# Work instructions
Could you retype, exactly and with no pictures, only the lines from the first line of the records below through the line that contains "Task: Click the word"?

# Excerpted records
= = = = = = =
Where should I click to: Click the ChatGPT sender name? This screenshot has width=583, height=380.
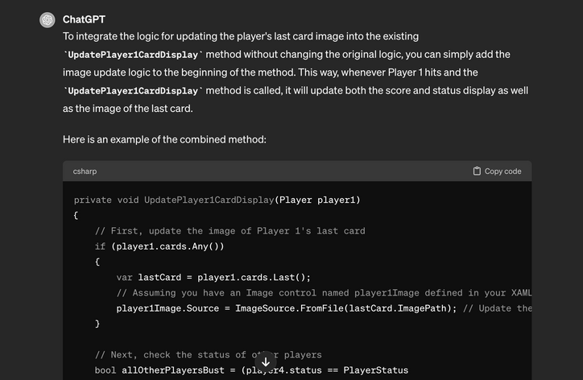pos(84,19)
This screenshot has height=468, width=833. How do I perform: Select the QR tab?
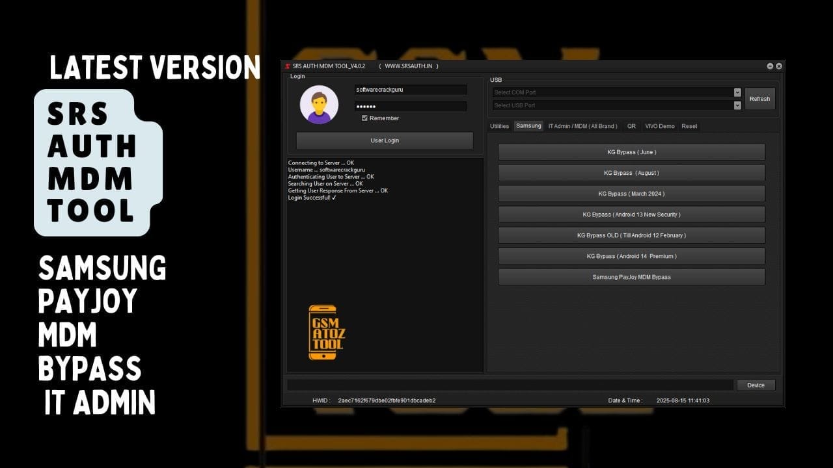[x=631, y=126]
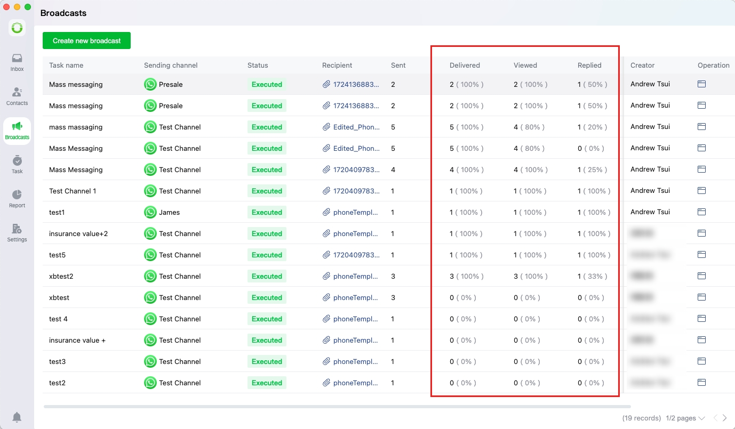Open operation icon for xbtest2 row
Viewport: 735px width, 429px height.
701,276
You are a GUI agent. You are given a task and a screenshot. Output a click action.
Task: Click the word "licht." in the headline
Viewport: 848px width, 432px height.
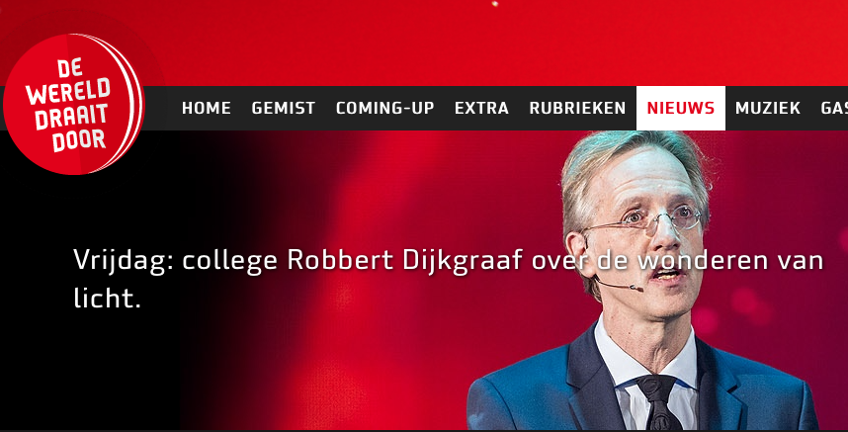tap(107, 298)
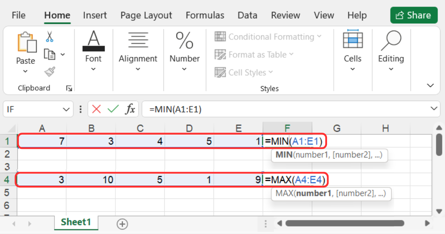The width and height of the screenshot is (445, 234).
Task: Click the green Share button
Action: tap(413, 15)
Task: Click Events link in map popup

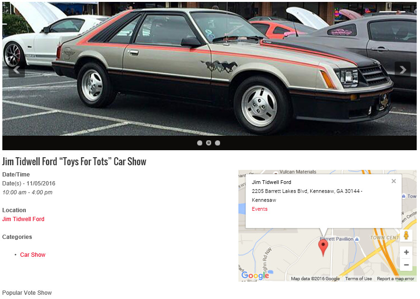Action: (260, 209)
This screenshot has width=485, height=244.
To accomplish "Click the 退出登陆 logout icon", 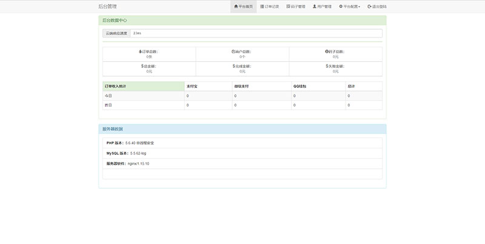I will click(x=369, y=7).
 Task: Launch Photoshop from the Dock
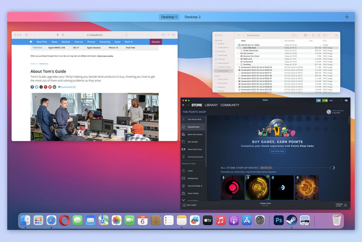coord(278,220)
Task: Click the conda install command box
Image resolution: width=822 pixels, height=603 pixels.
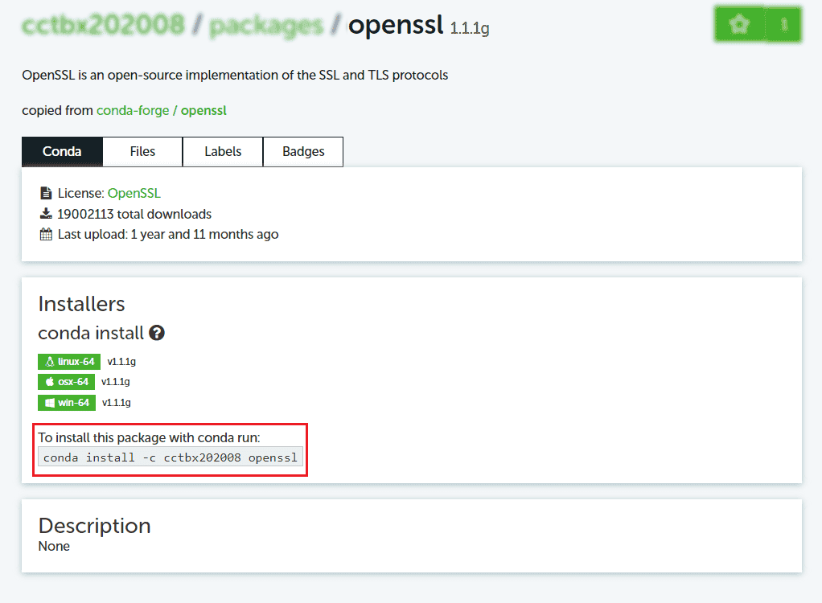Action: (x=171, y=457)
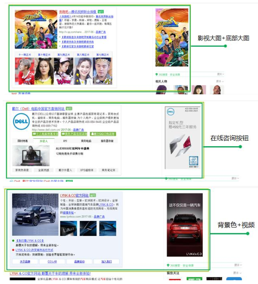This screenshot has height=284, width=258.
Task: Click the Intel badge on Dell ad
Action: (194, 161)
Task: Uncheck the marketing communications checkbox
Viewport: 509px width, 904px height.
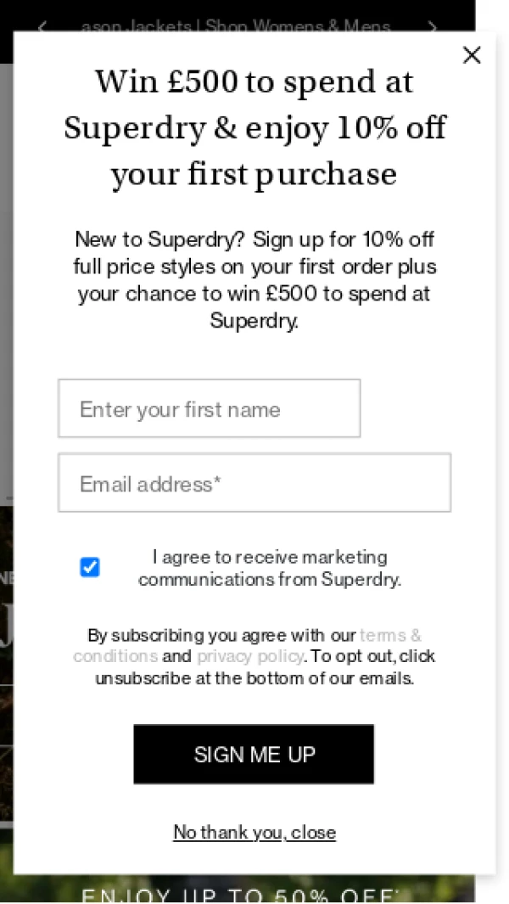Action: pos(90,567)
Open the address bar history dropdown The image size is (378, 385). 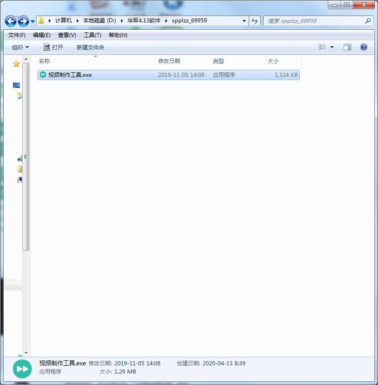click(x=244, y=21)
= = = = = = =
# Answer for the task
Where should I click to: Click the ChatGPT sender name? This screenshot has width=583, height=380.
pos(84,19)
This screenshot has height=468, width=833. How do I perform: Select the QR tab?
[x=631, y=126]
Open operation icon for xbtest2 row
Viewport: 735px width, 429px height.
701,276
You are a GUI agent. You are given a task and a screenshot. Output a click action.
Task: Click the word "licht." in the headline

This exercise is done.